E onde encontrarei um rosto tão endurecido pelo pecado e engano, que possa representar a Judas Iscariotes?
– refletiu ele.
Certa manhã, no coral de uma capelinha, Leonardo viu um jovem com um rosto tão inocente e sublime, que concluiu ter encontrado seu modelo para Jesus.
Durante vários dias o rapaz posou para o grande artista.
Quando a figura de Jesus ficou concluída, o jovem olhou para a pintura.
– Impressionante, não é?
– disse o rapaz.
– Como eu gostaria de ser mesmo semelhante a Ele!
– Você pode
– respondeu Leonardo
– Simplesmente siga o seu exemplo.
Mas a obra de arte não estava concluída.
Faltava ainda a figura de Judas.
Leonardo caminhou pelas ruas da cidade à procura de uma face marcada pelas linhas da amargura e do remorso.
Nenhum rosto era suficientemente depravado para servir de modelo a Judas.

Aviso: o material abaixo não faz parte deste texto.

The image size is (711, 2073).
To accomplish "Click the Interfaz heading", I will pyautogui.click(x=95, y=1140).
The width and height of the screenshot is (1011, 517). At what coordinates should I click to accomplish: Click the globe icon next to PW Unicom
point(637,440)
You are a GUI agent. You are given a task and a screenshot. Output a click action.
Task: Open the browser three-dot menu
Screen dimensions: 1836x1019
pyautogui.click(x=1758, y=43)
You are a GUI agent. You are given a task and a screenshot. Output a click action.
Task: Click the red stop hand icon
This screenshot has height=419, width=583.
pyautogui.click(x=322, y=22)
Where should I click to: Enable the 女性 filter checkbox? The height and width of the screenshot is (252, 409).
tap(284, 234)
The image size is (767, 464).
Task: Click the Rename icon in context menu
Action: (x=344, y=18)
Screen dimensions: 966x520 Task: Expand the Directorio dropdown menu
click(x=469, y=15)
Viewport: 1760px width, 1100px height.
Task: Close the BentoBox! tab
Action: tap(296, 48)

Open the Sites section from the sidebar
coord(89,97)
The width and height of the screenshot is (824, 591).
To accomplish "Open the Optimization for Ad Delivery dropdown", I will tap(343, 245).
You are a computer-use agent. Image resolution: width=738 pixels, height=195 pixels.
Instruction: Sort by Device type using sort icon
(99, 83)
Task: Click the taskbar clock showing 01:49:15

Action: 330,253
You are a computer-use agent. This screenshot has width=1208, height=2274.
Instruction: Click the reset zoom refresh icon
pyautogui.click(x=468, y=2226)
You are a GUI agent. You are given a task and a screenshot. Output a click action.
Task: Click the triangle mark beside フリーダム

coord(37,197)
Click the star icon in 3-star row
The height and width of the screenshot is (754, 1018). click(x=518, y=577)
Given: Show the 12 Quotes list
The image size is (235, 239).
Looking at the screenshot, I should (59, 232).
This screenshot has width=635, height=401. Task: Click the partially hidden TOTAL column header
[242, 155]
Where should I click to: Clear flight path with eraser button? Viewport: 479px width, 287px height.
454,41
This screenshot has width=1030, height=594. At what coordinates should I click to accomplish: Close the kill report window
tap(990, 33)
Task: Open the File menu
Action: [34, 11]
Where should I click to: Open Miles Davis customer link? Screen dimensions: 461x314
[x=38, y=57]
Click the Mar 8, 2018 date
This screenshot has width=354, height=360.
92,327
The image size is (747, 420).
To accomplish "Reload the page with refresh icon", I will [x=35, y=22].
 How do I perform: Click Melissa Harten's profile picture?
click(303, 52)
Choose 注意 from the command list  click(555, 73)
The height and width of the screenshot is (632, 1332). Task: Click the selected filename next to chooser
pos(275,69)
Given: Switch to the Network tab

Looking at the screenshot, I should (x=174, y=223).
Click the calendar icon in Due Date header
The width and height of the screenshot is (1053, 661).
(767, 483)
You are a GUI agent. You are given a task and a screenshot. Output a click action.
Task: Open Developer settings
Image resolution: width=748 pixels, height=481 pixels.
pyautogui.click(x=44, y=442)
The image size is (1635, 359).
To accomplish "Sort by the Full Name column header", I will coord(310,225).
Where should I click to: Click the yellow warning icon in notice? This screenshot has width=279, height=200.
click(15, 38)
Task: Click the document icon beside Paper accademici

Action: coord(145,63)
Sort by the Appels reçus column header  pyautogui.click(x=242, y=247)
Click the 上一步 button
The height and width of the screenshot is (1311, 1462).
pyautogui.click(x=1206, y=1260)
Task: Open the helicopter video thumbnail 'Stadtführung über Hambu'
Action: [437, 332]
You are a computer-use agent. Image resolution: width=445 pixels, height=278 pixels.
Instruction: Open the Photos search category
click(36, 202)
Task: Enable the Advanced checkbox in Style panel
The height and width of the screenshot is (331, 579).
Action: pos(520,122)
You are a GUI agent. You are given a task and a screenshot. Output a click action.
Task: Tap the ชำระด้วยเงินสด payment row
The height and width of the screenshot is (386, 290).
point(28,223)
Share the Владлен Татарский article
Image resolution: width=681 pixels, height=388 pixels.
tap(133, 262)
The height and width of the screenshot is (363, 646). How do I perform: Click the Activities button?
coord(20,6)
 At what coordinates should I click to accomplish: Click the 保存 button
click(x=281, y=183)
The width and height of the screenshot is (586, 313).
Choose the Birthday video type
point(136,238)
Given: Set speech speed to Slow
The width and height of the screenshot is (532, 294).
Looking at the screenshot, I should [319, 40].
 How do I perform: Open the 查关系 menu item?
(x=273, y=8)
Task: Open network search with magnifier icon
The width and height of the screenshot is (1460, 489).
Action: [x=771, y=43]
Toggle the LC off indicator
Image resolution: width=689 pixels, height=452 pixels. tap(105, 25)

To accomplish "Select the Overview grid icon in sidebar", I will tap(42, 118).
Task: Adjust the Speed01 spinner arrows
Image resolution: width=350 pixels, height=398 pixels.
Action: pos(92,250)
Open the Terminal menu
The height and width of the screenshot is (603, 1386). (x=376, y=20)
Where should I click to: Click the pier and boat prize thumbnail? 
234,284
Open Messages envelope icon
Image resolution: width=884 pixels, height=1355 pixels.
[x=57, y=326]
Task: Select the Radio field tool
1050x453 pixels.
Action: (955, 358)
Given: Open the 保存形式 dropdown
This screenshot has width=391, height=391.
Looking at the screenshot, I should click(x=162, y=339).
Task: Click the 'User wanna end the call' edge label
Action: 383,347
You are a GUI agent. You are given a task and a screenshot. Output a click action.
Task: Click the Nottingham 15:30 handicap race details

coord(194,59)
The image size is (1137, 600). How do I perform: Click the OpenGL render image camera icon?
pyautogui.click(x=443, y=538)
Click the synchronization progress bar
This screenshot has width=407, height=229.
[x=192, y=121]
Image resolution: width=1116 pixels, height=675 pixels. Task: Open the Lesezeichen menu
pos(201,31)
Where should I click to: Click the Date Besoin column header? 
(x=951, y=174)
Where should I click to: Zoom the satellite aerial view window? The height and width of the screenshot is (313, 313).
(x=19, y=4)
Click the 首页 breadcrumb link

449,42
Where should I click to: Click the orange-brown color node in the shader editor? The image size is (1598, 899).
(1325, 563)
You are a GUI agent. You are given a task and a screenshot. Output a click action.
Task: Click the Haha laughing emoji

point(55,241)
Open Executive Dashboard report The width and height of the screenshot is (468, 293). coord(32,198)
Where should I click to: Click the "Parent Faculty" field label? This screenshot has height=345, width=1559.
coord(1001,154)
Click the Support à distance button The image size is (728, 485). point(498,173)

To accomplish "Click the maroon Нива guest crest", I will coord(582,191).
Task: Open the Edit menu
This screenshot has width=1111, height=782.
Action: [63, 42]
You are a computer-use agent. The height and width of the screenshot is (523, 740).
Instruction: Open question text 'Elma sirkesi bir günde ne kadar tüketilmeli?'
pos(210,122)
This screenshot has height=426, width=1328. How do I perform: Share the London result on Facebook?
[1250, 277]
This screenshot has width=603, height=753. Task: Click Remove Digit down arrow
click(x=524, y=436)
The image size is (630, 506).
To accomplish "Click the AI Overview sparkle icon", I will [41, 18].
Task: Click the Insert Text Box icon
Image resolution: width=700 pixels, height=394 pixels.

Anos se passaram, e o mural continuava inacabado.
Então, certa noite, no ano de 1498, Leonardo voltava para casa quando foi abordado por um pedinte.
Ao olhar para o rosto do homem maltrapilho, viu olhos inteligentes mas anuviados pelo remorso, e uma fronte marcada por anos de iniquidade.
Acompanhe-me
– disse Leonardo, com agitação.
Vou dar-lhe alimento e cama por esta noite.
Preciso pintar uma figura tendo-o como modelo.
Pago bem.
Na manhã seguinte, o rude e maltrapilho mendigo sentou-se, enquanto Leonardo lhe pintava a face na forma de Judas. Terminado o trabalho, o mendigo contemplou a pintura pronta.
Uma lágrima lhe rolou pelo rosto.
Não me reconhece?
– Chorou ele.
– Sou a mesma pessoa que serviu de modelo para seu Cristo, anos atrás.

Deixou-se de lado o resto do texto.